Abstract

Spectral and Higher-Order-Spectral Analysis of Tremor Time Series

Malenka Mader, Juliane Klatt, Florian Amtage, Bernhard Hellwig, Wolfgang Mader, Linda Sommerlade and Björn Schelter

Objectives: The aim of this study was to investigate linear and nonlinear properties of tremor time series. To this end, we applied linear (second order) and nonlinear (higher order) spectral and cross-spectral analysis to 58 Electroencephalographic (EEG) and Electromyographic (EMG) tremor recordings of seven essential and five Parkinsonian Tremor patients. Methods: Second and third order spectral analysis was performed on two types of data. First, data was simulated from a model mimicking the nonlinear properties of the tremor time series. Limitations of linear second order spectral analysis are illustrated in those simulations. Those limitations can be overcome by nonlinear third order spectral analysis. Second, tremor recordings from the trembling hand and contralateral motor area of the brain of the tremor patients were analyzed both by second and third order spectral analysis.

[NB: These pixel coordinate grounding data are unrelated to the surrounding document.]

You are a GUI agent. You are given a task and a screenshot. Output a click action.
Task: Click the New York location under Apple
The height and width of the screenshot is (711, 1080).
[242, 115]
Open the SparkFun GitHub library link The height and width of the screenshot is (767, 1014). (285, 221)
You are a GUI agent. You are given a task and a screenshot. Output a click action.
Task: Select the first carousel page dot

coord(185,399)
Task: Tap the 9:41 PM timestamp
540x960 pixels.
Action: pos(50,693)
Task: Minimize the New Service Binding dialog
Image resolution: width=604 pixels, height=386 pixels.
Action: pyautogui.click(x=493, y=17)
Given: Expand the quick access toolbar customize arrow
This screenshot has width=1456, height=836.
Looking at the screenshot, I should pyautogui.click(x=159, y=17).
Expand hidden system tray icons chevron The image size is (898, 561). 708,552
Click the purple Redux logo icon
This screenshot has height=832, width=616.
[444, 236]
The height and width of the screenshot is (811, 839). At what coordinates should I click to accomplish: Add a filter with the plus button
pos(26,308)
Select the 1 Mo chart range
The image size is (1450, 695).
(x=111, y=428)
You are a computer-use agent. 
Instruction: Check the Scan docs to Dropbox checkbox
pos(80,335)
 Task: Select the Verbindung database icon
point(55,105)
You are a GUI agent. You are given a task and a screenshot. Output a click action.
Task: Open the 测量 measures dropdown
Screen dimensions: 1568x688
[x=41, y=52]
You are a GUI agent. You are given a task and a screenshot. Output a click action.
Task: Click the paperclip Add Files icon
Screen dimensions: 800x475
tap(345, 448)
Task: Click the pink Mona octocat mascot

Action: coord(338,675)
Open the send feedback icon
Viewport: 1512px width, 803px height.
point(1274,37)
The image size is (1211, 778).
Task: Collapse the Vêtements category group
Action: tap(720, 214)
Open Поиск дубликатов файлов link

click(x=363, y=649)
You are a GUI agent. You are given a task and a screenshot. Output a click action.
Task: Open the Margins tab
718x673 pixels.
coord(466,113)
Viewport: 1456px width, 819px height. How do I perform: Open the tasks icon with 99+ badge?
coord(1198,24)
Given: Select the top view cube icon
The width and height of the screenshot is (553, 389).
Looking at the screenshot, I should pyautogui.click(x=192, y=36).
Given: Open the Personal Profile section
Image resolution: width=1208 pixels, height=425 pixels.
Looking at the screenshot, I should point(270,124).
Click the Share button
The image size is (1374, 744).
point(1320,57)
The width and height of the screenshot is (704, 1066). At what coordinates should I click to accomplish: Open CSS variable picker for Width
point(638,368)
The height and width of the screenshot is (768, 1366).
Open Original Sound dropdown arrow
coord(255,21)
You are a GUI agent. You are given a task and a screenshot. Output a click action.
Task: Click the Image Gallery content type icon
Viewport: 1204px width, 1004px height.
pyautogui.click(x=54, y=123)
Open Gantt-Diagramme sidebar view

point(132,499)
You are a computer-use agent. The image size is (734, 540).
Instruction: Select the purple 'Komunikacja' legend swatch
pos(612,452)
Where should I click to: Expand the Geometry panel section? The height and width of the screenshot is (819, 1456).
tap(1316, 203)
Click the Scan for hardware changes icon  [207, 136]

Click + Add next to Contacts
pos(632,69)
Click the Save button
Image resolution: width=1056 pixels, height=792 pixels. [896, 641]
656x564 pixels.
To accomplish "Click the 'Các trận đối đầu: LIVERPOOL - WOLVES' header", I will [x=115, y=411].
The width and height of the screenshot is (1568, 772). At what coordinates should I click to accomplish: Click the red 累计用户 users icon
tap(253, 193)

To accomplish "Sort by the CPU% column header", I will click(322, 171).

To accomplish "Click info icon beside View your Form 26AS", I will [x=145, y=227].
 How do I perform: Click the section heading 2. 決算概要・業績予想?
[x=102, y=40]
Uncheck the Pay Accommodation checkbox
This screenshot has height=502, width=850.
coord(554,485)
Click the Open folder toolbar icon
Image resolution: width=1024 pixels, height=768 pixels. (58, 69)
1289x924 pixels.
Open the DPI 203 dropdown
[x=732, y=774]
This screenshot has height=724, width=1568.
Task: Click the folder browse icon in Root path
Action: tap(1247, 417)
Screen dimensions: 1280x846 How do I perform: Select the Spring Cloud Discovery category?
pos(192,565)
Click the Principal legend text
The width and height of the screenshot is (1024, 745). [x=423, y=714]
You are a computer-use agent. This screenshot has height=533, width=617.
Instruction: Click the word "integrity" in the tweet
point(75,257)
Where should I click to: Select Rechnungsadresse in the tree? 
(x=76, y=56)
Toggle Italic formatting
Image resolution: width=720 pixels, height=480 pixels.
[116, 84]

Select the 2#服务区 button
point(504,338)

Results: Linear spectral analysis suggested nonlinearity of dynamics and interactions of processes measured by EEG and EMG. Applying bispectral analysis those nonlinearities were investigated. We found that a measure for nonlinearity based on bispectra was significant for most EMG recordings, as well as for the interaction of EEG and EMG. Conclusions: Linear spectral analysis is a powerful tool when assessing spectral properties of time series. However, linear techniques fail to reveal nonlinear couplings. In the application of nonlinear spectral analysis to tremor time series, we showed that the dynamics of the hand muscle as well as the interaction of hand muscle and brain are governed by nonlinearities.